Mültecileri Yerinde İmha Programı ve Frontex
Avrupa Birliği Sınır Güvenliği anlamına gelen Frontex, AB’ye üye olmayan komşu ülkelerle olan sınırlarının güvenliğini sağlamaktadır. Ulusal sınır muhafızları arasında işbirliği yapılması ve sınırlarla ilgili risk analizlerinin oluşturulması Frontex’in faaliyetlerinin amacını oluşturmaktadır. Afrika’nın kuzeyinden gelen tekne ve botların, Akdeniz üzerinde durdurulması, geri çevrilmesi veya imhası görev tanımının özüdür. 3 Ekim 2005 tarihinde hizmete giren Frontex’in genel merkezi Polonya’nın başkenti Varşova’da bulunmaktadır.
[quote]Frontex, AB ülkelerindeki serbest dolaşım (Schengen) sisteminin, tamamlayıcı bir mekanizması olarak hizmet vermektedir. Schengen, AB içinde sınırların kaldırılmasını gerektirdiği gibi, birliğin dış sınırlarının da olabildiğince yükseltilmesini öngörmektedir. [/quote]

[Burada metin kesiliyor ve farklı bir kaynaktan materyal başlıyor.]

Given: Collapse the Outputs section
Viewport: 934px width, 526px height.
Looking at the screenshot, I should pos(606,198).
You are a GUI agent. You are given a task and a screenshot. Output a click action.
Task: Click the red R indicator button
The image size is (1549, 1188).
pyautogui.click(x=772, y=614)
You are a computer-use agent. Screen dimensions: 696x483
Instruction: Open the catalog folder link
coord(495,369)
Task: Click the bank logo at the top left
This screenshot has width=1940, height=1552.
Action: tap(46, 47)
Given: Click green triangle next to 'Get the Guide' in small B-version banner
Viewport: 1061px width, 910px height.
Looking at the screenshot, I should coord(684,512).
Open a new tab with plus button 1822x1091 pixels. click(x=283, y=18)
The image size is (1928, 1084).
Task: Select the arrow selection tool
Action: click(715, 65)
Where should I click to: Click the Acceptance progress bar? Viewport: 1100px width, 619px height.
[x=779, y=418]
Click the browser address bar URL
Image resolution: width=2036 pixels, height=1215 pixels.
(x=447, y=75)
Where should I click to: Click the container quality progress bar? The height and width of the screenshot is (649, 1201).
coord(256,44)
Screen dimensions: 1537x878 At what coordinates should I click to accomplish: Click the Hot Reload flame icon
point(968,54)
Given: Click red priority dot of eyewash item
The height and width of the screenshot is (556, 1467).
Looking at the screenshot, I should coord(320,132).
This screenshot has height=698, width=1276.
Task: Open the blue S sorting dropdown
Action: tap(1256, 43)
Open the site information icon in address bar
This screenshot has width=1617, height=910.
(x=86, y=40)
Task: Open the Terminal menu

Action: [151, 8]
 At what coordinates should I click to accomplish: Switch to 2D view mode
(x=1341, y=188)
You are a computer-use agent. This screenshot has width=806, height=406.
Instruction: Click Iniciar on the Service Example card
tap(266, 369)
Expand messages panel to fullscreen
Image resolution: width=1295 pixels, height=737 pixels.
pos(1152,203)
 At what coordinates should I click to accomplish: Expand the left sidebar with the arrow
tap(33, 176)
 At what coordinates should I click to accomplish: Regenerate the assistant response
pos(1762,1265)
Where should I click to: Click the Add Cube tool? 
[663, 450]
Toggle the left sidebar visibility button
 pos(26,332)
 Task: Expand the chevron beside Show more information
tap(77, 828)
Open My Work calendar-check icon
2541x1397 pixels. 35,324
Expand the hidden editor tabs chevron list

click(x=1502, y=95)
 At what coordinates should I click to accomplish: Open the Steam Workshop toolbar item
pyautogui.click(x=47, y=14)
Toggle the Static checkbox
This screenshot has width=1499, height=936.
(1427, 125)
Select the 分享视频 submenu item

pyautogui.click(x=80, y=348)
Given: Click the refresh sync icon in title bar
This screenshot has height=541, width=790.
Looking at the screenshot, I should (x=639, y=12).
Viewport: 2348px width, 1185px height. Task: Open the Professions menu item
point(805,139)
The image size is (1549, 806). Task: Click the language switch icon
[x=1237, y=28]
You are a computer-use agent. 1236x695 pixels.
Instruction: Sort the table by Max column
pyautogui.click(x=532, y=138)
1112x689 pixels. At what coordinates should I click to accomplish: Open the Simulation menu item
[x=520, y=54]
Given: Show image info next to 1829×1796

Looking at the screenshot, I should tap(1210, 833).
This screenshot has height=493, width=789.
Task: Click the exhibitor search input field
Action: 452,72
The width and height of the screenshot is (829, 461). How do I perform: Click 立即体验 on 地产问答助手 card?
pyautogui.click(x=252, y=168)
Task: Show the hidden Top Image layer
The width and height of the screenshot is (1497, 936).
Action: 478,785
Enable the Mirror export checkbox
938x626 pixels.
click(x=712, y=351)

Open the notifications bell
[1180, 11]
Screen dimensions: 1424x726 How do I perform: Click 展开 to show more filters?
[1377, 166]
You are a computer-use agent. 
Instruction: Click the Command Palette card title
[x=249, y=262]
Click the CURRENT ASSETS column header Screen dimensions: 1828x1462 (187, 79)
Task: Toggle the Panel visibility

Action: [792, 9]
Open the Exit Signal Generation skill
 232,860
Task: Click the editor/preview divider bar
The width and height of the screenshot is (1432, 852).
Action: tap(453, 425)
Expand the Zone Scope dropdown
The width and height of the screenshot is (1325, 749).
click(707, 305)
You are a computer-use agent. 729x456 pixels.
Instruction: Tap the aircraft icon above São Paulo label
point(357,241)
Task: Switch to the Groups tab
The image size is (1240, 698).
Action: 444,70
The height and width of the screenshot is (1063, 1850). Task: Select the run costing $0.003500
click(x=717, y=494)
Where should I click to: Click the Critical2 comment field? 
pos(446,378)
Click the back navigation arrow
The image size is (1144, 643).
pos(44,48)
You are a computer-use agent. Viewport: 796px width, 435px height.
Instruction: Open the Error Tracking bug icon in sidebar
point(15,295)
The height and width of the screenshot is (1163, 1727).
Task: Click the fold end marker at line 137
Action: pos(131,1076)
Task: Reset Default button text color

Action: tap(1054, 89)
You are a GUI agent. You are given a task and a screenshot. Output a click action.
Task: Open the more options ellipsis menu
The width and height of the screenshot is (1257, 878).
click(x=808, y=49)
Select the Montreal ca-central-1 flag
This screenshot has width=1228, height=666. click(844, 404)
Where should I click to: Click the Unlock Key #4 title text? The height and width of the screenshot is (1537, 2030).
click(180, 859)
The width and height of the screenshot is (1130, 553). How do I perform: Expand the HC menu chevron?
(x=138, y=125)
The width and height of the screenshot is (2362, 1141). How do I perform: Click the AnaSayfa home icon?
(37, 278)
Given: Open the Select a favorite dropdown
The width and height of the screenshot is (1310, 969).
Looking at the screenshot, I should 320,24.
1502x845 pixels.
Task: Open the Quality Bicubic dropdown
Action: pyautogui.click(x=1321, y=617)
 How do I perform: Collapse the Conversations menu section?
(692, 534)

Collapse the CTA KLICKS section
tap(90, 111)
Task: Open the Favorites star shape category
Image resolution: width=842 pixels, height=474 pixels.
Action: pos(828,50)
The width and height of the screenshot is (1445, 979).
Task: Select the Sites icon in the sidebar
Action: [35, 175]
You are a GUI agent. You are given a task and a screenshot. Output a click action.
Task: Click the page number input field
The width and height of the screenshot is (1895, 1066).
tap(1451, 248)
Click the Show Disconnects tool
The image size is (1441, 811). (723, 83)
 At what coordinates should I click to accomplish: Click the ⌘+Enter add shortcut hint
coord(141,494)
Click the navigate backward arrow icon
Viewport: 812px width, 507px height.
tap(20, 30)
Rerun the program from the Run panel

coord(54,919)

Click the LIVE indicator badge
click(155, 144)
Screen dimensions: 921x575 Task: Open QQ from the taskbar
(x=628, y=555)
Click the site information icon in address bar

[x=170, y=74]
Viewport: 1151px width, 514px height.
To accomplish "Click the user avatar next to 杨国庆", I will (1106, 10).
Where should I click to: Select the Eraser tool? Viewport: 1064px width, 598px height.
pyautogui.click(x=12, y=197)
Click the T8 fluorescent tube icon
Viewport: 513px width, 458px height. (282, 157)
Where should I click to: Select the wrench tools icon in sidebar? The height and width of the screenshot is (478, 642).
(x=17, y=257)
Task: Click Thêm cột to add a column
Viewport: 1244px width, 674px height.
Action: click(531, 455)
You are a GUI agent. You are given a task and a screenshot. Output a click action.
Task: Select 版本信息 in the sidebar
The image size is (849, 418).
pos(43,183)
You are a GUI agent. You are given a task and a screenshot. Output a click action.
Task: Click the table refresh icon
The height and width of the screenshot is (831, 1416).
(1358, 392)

İtalya’nın mülteciler karşısında, diğer AB ülkeleri tarafından yalnız bırakılması, sorunun ortaya çıkmasında önemli bir faktör oluşturdu. Oyunu kendi kuralları içine çekmek için, göçmenlere schengen (serbest dolaşım) belgesi dağıtan İtalya, özellikle Fransa’yı göçmen sorununa ortak etti! İngiltere, Danimarka gibi ülkelere ulaşan göçmenler, uygarlığın nasıl barbarlığa dönüştüğünü dünyaya gösterdi. Kültürel entegrasyonun başarısızlığı, dil problemi, ucuz iş gücü, ırkçılık, yabancı düşmanlığı gibi kavramların siyasette daha çok kullanılmaya başlanması, Avrupalı insanların üzerinde göçmen düşmanlığı algısını yarattı. Avrupa aynadaki çirkin yüzüne sırtına rahatça dönebildi!
Akdeniz Mavisi
Emperyalizmin Ortadoğu’da, Afrika’da demokrasi yalanı ile askeri, siyasi, ekonomi olarak yaptığı müdahalelerin sonucunda etnik, dinsel dağılmaya uğrayan halkların, yaşama alanı yaratabilmek için Avrupa’ya sığınmaya çalışmaları ve insan tacirlerinin bu durumu ranta çevirmeleri; Akdeniz’in mavisinin, kızıla dönmesindeki en büyük etken oldu. Paylaşım savaşları sürdükçe, sular durulacak gibi de görünmemektedir.
Halkların mezhep, etnik, dinsel olarak parçalanması aynı zamanda yeni bir karanlık dönemi de başlatmıştır; hiçbir zengin kuzey halkı rahat uyuyamayacaktır. Avrupa, aklını peynir-ekmekle tüketmek üzeredir. Emek, sevgi, yaşam, barış, yardımlaşma değerlerinin de insan tacirleri ile anlaşıp, mülteci durumuna gelmesi belki de son umuttur!